Lately, we are hearing a lot of talk about patient-centric care, ePatients and a myriad of other approaches to putting the patient in the center of the healthcare system. Like Web 2.0 and the dot com era before it, and more recently, the terms cloud computing and big data, there are certain phrases that require deeper levels of thinking to truly understand what they mean. CLOUD’s vision was born from one patient’s journey through a fight with breast cancer; a journey that continued this past week; a journey that inspires this first post in a whole series on the “people geography of healthcare.”
Part 1 of this series frames this CLOUD vision, so that Part 2, which explains our journey, can be better understood in this new context. Patient portals are one easy example of how words can be co-opted and used beyond their actual meaning. Is a patient portal really patient-centric when the “portal” requires a patient to log-in to a website connected to a specific system at a specific hospital or provider? On a patient’s healthcare journey, there are likely dozens of touch-points with various healthcare providers, it is simply not patient-centric when to access needed information, the patient must log-in to all these different portals and then collate and aggregate the data. Although the interface is graphically oriented because of HTML and the Web, it really is nothing more than a 21st century terminal log-in to a centralized system. New tools at all levels but old information technology (IT) thinking, not human-centric.

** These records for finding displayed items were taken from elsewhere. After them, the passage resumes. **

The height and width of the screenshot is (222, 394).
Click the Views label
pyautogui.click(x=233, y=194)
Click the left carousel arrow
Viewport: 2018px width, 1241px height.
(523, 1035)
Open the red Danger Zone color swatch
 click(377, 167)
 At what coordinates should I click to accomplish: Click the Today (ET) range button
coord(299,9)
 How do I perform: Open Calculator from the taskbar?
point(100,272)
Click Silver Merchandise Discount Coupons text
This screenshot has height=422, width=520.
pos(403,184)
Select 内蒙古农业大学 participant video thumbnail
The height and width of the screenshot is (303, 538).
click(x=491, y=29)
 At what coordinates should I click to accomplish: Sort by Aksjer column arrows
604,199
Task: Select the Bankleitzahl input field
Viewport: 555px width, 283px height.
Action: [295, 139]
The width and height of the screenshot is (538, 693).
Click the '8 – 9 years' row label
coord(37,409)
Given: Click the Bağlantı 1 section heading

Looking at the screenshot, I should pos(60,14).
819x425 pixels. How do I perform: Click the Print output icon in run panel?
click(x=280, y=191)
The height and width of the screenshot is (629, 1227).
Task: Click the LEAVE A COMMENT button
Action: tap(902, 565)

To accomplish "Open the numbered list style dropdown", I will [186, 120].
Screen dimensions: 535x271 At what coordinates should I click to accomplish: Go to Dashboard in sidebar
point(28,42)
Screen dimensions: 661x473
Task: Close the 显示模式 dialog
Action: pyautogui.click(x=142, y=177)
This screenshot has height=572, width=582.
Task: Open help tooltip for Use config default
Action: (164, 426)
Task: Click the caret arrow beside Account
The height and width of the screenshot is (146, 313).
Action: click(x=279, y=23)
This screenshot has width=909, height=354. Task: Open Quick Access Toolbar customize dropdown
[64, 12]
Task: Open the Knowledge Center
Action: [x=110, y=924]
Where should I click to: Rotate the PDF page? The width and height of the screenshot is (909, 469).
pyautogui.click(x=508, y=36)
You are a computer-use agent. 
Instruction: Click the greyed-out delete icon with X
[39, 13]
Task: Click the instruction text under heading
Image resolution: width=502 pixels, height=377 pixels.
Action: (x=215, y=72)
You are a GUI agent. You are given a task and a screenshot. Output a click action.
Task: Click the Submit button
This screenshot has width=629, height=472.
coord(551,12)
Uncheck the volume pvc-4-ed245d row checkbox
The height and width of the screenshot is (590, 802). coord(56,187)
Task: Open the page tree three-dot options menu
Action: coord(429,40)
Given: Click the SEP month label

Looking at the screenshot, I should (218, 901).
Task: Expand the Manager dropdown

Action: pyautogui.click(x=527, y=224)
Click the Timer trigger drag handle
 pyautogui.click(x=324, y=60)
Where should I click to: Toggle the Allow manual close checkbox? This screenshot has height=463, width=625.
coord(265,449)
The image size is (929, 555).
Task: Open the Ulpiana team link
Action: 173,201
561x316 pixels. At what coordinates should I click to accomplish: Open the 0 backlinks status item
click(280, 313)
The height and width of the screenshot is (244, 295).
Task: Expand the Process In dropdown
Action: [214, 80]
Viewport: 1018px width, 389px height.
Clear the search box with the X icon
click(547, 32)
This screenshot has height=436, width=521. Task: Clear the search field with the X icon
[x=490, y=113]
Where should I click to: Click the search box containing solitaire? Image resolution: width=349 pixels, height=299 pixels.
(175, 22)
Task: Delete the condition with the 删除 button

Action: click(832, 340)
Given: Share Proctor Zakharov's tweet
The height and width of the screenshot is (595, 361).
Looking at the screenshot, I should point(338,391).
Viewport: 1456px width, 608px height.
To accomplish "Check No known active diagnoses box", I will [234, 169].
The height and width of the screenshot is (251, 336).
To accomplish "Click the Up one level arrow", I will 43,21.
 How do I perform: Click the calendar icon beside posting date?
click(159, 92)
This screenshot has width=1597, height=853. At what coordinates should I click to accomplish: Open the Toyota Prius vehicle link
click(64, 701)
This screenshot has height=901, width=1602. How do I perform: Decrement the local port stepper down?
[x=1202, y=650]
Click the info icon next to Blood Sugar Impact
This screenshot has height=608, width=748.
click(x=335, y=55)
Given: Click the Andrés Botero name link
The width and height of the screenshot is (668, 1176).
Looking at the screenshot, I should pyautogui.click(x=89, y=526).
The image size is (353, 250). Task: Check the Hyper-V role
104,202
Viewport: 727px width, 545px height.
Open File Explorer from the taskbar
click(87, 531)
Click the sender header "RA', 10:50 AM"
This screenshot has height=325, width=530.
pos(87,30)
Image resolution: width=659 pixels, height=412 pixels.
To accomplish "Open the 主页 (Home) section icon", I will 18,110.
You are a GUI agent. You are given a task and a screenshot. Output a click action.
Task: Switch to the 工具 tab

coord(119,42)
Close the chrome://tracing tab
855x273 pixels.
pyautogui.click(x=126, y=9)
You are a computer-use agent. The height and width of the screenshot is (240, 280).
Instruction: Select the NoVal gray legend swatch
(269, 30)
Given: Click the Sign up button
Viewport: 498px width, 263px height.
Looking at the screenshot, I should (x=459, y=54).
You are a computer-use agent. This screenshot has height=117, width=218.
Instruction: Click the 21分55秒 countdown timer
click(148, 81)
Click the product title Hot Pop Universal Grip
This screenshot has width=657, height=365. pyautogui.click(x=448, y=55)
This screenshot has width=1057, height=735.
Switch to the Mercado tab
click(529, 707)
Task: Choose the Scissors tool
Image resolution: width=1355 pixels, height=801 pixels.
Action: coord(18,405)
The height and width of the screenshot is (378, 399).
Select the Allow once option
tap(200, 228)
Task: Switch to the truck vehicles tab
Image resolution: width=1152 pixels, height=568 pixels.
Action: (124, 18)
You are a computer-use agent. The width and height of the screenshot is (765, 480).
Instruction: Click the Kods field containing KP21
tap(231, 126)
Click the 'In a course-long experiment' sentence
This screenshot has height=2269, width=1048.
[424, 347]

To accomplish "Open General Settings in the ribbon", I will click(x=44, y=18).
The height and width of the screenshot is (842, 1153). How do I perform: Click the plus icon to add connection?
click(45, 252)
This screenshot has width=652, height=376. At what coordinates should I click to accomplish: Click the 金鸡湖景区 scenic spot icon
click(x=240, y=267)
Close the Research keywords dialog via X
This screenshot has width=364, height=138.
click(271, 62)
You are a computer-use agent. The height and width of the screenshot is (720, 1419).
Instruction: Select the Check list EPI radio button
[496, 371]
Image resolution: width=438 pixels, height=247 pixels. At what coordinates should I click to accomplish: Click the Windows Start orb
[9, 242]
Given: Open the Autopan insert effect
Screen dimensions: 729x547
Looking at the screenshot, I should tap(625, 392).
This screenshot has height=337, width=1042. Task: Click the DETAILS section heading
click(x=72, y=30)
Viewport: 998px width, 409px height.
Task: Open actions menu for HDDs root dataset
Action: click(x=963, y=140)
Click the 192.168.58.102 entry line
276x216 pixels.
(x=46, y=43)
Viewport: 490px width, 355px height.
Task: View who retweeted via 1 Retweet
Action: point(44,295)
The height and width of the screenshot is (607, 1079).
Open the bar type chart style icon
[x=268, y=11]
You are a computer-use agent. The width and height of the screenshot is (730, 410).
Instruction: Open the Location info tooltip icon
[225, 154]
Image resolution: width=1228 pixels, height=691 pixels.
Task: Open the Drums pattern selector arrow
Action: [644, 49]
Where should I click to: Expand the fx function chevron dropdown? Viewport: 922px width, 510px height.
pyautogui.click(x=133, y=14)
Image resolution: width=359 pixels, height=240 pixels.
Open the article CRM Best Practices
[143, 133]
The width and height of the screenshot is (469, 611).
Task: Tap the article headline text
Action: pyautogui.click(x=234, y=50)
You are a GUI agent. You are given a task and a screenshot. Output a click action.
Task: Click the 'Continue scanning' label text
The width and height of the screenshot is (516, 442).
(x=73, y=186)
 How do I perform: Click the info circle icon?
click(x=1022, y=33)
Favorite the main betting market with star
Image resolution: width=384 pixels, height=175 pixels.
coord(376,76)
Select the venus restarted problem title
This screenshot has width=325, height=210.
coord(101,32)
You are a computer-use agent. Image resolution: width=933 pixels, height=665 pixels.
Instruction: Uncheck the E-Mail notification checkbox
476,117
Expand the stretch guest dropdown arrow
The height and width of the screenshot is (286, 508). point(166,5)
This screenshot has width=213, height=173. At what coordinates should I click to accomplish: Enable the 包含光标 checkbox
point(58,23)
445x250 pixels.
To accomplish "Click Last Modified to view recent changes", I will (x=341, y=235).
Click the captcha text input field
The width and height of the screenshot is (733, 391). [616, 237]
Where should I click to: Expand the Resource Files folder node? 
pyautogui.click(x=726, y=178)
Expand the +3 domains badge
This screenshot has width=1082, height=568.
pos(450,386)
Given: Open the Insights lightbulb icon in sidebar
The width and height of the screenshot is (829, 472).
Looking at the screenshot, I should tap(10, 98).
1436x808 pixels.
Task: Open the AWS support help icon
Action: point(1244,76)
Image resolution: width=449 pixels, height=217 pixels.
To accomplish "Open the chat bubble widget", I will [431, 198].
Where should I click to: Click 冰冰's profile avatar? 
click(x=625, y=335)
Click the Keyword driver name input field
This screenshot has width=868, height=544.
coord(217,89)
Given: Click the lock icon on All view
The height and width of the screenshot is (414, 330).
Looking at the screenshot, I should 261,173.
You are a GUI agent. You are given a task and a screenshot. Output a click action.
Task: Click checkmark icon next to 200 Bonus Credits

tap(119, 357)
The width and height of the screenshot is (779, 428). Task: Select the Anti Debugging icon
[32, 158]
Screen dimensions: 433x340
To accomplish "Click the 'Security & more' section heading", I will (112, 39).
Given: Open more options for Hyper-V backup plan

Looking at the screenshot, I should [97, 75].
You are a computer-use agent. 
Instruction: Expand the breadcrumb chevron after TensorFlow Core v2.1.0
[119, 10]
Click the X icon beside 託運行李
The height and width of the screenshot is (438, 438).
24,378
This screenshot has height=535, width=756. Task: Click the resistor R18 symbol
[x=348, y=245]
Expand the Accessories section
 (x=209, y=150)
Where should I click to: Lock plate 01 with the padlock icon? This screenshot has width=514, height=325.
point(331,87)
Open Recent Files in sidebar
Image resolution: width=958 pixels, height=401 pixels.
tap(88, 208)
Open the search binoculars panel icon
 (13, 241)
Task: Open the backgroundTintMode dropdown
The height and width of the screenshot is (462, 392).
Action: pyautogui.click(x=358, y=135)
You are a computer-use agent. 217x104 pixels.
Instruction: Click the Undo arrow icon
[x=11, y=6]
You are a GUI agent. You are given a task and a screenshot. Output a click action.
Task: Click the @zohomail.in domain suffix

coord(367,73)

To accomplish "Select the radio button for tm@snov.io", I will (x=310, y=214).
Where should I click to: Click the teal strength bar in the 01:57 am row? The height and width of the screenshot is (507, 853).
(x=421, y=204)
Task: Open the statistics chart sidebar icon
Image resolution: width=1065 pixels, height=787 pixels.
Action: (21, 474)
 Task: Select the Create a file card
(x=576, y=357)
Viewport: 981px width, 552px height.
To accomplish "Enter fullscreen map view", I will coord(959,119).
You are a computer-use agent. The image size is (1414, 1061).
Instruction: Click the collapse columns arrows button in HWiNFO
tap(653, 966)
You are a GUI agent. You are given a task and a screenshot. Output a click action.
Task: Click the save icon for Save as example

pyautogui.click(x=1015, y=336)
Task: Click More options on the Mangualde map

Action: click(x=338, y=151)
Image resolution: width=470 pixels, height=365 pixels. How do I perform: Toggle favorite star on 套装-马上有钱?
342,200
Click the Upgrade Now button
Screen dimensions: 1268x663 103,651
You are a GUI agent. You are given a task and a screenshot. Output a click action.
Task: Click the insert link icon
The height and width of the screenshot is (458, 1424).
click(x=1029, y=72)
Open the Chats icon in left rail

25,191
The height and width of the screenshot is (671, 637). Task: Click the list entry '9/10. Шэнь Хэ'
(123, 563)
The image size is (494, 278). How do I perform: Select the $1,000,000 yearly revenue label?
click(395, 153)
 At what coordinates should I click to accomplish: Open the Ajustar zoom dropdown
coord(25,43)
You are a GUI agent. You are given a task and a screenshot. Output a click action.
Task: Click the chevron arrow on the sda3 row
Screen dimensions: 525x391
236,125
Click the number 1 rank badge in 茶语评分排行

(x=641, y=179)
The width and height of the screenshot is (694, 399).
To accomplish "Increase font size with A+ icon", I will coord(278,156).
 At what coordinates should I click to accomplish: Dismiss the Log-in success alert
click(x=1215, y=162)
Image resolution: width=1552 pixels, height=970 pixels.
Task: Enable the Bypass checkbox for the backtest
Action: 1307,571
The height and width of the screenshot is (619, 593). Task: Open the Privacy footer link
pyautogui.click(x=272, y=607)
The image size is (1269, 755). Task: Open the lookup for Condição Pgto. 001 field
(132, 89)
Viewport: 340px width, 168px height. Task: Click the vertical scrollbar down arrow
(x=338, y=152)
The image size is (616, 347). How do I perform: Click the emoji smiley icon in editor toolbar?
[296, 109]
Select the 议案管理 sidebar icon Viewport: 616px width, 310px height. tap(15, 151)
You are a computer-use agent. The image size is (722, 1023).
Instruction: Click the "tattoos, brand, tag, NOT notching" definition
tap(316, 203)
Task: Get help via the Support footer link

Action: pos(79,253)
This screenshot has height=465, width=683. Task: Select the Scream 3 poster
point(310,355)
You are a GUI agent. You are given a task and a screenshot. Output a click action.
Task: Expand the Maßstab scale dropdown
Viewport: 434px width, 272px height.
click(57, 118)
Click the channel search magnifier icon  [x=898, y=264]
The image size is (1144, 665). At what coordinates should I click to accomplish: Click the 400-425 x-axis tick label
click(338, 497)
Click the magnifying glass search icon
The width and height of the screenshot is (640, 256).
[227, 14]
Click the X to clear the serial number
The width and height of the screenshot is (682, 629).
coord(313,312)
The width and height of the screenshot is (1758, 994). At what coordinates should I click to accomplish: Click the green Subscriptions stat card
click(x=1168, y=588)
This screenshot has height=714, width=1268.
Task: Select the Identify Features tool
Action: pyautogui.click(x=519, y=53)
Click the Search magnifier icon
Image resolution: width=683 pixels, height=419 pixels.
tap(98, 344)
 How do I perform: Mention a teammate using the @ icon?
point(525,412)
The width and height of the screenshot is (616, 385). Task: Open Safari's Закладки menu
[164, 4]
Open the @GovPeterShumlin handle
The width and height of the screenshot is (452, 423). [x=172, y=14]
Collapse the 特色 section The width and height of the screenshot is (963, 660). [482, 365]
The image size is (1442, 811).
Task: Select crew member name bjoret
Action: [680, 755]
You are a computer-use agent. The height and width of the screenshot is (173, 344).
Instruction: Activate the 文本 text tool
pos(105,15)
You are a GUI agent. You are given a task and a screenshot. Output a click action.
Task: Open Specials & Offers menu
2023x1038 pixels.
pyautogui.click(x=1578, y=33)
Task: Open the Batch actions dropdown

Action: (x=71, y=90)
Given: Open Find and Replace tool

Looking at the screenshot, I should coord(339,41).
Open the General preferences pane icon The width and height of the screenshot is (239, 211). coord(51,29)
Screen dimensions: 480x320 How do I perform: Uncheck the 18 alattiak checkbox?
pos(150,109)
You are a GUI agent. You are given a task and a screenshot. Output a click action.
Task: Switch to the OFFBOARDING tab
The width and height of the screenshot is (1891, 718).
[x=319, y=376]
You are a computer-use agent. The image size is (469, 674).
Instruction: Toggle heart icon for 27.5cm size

Another word that is starting to pop up more frequently is ecosystem. At my talk in Rome at TEDxTrastevere last fall, I reflected on this concept, going further than my original comment at TEDxAustin a few years earlier. In my talk at TEDxAustin on “Reweaving the Fabric of the Internet to Transform Humanity,” I said the following, “from the perspective of a raindrop, there is no such thing as a cloud.” At TEDxTrastevere, in my talk titled, “Can a New Internet Change the Human Ecosystem,” I went further in this line of thinking and put out this challenge. “Can we create a human ecosystem, capable of harnessing the same force of raindrops in the water ecosystem? Can 7B human beings acting together carve a canyon through the heart of cancer?”
The key to an ecosystem is that it is dynamic. It has no center. It is fluid. One hospital or medical center simply can’t be an ecosystem. As I noted in my TEDx talk at Rome, the same raindrop that flows in a river at one moment could be evaporating in the next moment, rising back up into a new cloud, a cloud that might last only a few moments or might erupt into an anvil cloud, unleashing not just torrents of rain but lightning as well, as the raindrops collide with each other.
In the case of Maureen and my journey this past week, this evolved thinking on ecosystems is vital, because in order to be patient-centric, we need first to be human-centric. In order for our ecosystem of personal cancer care to have any meaning, we needed our “raindrops” to collide with other raindrops in our own unique cloud. Our oncologist at MD Anderson in Houston, our new friend at Texas Oncology in Dallas, as well as our primary oncologist at Texas Oncology here in Austin are all vital components of our cancer ecosystem. Success in our fight with cancer will not come from patient-centric thinking but instead from human-centric thinking, because we are only one player, one raindrop, in this larger ecosystem. Like clouds and rain, these interactions occur in the context of a larger ecosystem, a system that is constantly evolving. More on that in Part 2…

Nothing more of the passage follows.